Après la conquête d’un premier championnat avec les Lions de Lac-Saint-Louis, en 2011, quelques équipes de la LHJMQ avaient cogné à la porte de Jon Goyens. Nommé au poste d’entraîneur-chef du Drakkar de Baie-Comeau, jeudi, il ne regrettait aucunement d’avoir attendu à aujourd’hui pour faire le saut.

«Ça m’a laissé du temps pour prendre plus d’expérience. Je suis plus prêt, maintenant, et je suis un meilleur coach que je ne l’étais en 2011», disait-il dans un hôtel de Québec, où se tenait la conférence de presse de l’annonce du successeur de Martin Bernard en marge des assises de la LHJMQ.

Goyens débarque sur la Côte-Nord avec deux conquêtes de la Coupe Jimmy-Ferrari, dont la plus récente en 2016 alors qu’il dirigeait l’actuel capitaine du Drakkar, Nathan Légaré. Il revendique aussi deux médailles de bronze à la Coupe Telus.

À Baie-Comeau, son mandat sera développer les joueurs, propager les valeurs d’intensité et d’équité de l’équipe et bien expliquer le tout à la génération d’aujourd’hui.

«Je suis directeur d’école, je sais que le questionnement peut venir vite. On a vécu la problématique à la fin de la saison, dans les séries, il faut être juste et bien expliquer les choses», notait le directeur général Steve Ahern, convaincu que Goyens fera en sorte que le club puisse être compétitif rapidement «comme on aurait dû le faire dans les séries».

Le plus victorieux en séries

Goyens est l’entraîneur-chef comptant le plus de victoires dans les séries de la Ligue midget AAA. Il a déjà été adjoint et responsable de la vidéo avec la défunte équipe de Lewiston, dans la LHJMQ. Il entraîne des joueurs professionnels, l’été, et participe à des camps de perfectionnement avec les Maple Leafs de Toronto et le Crunch de Syracuse. Benoît Groulx, qui dirige le club-école du Lightning, a eu de bons mots pour lui, selon Ahern, qui connaissait Goyens sans être ami avec lui.

«Dans le hockey, ce n’est pas de l’amitié que ça prend, il faut des passionnés qui veulent gagner. J’aurais pu nommer mon prof de français qui est vraiment bon, mais j’aimais mieux un coach de hockey», illustrait le DG avec le sourire.

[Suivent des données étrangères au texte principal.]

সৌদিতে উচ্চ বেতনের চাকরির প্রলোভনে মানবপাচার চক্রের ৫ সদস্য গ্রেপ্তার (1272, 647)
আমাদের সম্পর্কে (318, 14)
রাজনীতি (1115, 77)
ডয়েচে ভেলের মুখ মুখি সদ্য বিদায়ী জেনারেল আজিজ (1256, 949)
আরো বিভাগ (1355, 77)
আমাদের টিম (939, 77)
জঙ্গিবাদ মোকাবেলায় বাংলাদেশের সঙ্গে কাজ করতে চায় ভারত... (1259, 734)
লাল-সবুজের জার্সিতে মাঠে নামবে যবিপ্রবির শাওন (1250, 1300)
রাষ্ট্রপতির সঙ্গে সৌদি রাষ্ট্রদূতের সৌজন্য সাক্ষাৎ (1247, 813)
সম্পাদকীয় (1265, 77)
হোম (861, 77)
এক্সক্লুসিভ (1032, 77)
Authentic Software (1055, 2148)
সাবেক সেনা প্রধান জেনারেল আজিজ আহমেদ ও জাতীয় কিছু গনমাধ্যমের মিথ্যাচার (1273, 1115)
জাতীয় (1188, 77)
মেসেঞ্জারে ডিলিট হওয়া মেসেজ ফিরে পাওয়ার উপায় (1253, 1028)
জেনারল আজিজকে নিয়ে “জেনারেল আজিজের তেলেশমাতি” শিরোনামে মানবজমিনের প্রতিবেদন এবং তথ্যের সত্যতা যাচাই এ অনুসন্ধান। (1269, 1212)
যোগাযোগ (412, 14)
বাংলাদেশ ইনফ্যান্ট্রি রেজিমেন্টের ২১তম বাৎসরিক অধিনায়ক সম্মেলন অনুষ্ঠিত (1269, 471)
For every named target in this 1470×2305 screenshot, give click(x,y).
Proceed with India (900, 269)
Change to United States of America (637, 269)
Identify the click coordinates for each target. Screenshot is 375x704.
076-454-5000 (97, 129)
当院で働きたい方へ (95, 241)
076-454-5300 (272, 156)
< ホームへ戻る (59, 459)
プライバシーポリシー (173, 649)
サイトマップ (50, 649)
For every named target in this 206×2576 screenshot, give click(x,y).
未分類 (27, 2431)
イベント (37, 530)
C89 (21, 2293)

Des raisons familiales ont gardé Goyens à la maison de 2011 à 2019. Sa femme lui avait prédit qu’il recevrait une offre, ce printemps. «Les gens pensaient que j’étais très confortable à Montréal. Quand l’occasion se présente, il faut sortir de sa zone de confort et relever le défi», précisait-il.

Reste à voir si sa présence permettra au Drakkar d’avoir la main plus heureuse avec les joueurs de Lac-Saint-Louis…

«La décision de venir à Baie-Comeau, dans la LHJMQ ou d’aller aux États-Unis appartient aux familles. Mais à la fin de la journée, si le fait de connaître des joueurs peut aider au recrutement, je serai très content d’aider», notait le nouveau pilote du Drakkar.

Le jour du jugement ne viendra pas après le premier mois pour celui qui a signé un contrat de deux ans assorti d’une troisième année en option.

«Ce qui compte, ce n’est pas d’être content de gagner nos six premiers matchs, et après Noël, de ne pas faire les séries. Il faut que la fondation soit solide en janvier pour que les joueurs soient prêts à affronter n’importe quel style de jeu dans les séries», notait le fils de Chrys Goyens, auteur de biographies de Larry Robinson, Scotty Bowman, Maurice Richard, Darryl Sittler et Mario Lemieux, entre autres.

«Peut-être que son père pourrait écrire la mienne, à un moment donné», ajoutait Ahern avec une touche d’humour. Il préférera sans doute que Jon Goyens ajoute de belles pages à l’histoire du Drakkar!